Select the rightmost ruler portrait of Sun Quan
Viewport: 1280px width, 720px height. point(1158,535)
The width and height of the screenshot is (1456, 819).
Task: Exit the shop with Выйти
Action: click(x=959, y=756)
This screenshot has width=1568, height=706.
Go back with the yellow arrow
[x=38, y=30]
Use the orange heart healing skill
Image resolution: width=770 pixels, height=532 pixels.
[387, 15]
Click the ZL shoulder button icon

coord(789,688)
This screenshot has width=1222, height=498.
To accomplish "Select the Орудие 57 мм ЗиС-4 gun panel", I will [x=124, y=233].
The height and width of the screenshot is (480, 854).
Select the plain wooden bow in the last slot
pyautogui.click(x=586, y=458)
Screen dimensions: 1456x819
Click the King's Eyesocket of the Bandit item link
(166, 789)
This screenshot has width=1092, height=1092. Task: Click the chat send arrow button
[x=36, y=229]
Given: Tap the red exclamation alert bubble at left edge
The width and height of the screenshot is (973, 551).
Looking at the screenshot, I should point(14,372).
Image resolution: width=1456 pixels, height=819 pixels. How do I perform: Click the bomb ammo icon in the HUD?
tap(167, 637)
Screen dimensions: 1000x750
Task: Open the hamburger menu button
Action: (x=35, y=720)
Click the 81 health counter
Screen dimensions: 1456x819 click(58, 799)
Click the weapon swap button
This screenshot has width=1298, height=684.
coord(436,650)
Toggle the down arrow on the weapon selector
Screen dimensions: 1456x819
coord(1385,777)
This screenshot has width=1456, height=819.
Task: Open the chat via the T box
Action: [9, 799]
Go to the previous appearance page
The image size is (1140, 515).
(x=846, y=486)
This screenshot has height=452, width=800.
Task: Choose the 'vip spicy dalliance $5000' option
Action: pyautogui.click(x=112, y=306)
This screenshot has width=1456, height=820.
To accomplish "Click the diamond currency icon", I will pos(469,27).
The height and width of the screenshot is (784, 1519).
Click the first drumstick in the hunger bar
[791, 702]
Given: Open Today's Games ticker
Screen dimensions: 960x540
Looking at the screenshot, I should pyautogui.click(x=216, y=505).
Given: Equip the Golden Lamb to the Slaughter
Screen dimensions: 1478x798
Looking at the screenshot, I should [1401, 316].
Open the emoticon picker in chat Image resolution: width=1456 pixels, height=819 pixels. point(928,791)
########
• _Given task_
Copy out all the lines above, word for word and with nothing changed.

• _The response_
Select the rightmost ruler portrait of Sun Quan
Viewport: 1280px width, 720px height. point(1158,535)
The width and height of the screenshot is (1456, 819).
Task: Exit the shop with Выйти
Action: click(x=959, y=756)
This screenshot has width=1568, height=706.
Go back with the yellow arrow
[x=38, y=30]
Use the orange heart healing skill
Image resolution: width=770 pixels, height=532 pixels.
[387, 15]
Click the ZL shoulder button icon

coord(789,688)
This screenshot has width=1222, height=498.
To accomplish "Select the Орудие 57 мм ЗиС-4 gun panel", I will [x=124, y=233].
The height and width of the screenshot is (480, 854).
Select the plain wooden bow in the last slot
pyautogui.click(x=586, y=458)
Screen dimensions: 1456x819
Click the King's Eyesocket of the Bandit item link
(166, 789)
This screenshot has width=1092, height=1092. Task: Click the chat send arrow button
[x=36, y=229]
Given: Tap the red exclamation alert bubble at left edge
The width and height of the screenshot is (973, 551).
Looking at the screenshot, I should point(14,372).
Image resolution: width=1456 pixels, height=819 pixels. How do I perform: Click the bomb ammo icon in the HUD?
tap(167, 637)
Screen dimensions: 1000x750
Task: Open the hamburger menu button
Action: (x=35, y=720)
Click the 81 health counter
Screen dimensions: 1456x819 click(58, 799)
Click the weapon swap button
This screenshot has width=1298, height=684.
coord(436,650)
Toggle the down arrow on the weapon selector
Screen dimensions: 1456x819
coord(1385,777)
This screenshot has width=1456, height=819.
Task: Open the chat via the T box
Action: [9, 799]
Go to the previous appearance page
The image size is (1140, 515).
(x=846, y=486)
This screenshot has height=452, width=800.
Task: Choose the 'vip spicy dalliance $5000' option
Action: pyautogui.click(x=112, y=306)
This screenshot has width=1456, height=820.
To accomplish "Click the diamond currency icon", I will pos(469,27).
The height and width of the screenshot is (784, 1519).
Click the first drumstick in the hunger bar
[791, 702]
Given: Open Today's Games ticker
Screen dimensions: 960x540
Looking at the screenshot, I should pyautogui.click(x=216, y=505).
Given: Equip the Golden Lamb to the Slaughter
Screen dimensions: 1478x798
Looking at the screenshot, I should [1401, 316].
Open the emoticon picker in chat Image resolution: width=1456 pixels, height=819 pixels. point(928,791)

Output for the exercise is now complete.